Work required:
Below is a set of entries. Reproduce exactly the lines from the one containing "[menuitem] (378, 203)" through the end, both included.

Pixel coordinate grounding data:

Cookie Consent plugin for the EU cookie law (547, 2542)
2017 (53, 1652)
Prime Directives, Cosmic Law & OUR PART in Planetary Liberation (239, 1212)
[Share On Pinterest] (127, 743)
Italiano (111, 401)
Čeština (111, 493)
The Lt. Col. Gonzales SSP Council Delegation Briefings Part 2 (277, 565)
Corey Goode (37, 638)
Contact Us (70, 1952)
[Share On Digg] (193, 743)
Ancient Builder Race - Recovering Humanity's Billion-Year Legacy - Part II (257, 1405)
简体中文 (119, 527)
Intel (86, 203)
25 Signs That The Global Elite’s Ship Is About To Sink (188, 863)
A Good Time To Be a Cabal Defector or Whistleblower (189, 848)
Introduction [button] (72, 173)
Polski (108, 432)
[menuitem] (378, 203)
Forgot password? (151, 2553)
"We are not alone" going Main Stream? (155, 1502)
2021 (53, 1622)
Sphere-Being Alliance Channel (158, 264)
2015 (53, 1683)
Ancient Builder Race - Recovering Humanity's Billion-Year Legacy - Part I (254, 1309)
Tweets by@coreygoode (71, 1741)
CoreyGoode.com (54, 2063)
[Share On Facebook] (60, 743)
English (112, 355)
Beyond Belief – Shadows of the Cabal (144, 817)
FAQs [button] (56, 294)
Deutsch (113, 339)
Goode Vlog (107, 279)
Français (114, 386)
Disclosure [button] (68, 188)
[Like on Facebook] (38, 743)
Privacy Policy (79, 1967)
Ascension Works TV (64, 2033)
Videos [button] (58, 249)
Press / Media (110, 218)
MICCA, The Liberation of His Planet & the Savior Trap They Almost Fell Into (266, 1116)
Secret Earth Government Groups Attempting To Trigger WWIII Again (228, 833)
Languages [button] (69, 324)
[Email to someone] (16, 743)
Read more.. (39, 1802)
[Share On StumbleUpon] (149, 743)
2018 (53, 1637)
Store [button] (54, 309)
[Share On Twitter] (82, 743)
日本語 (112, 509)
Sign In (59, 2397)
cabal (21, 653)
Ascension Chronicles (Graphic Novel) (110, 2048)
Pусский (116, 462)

Answer area:
[menuitem] (378, 203)
Forgot password? (151, 2553)
"We are not alone" going Main Stream? (155, 1502)
2021 (53, 1622)
Sphere-Being Alliance Channel (158, 264)
2015 (53, 1683)
Ancient Builder Race - Recovering Humanity's Billion-Year Legacy - Part I (254, 1309)
Tweets by@coreygoode (71, 1741)
CoreyGoode.com (54, 2063)
[Share On Facebook] (60, 743)
English (112, 355)
Beyond Belief – Shadows of the Cabal (144, 817)
FAQs [button] (56, 294)
Deutsch (113, 339)
Goode Vlog (107, 279)
Français (114, 386)
Disclosure [button] (68, 188)
[Like on Facebook] (38, 743)
Privacy Policy (79, 1967)
Ascension Works TV (64, 2033)
Videos [button] (58, 249)
Press / Media (110, 218)
MICCA, The Liberation of His Planet & the Savior Trap They Almost Fell Into (266, 1116)
Secret Earth Government Groups Attempting To Trigger WWIII Again (228, 833)
Languages [button] (69, 324)
[Email to someone] (16, 743)
Read more.. (39, 1802)
[Share On StumbleUpon] (149, 743)
2018 (53, 1637)
Store [button] (54, 309)
[Share On Twitter] (82, 743)
日本語 (112, 509)
Sign In (59, 2397)
cabal (21, 653)
Ascension Chronicles (Graphic Novel) (110, 2048)
Pусский (116, 462)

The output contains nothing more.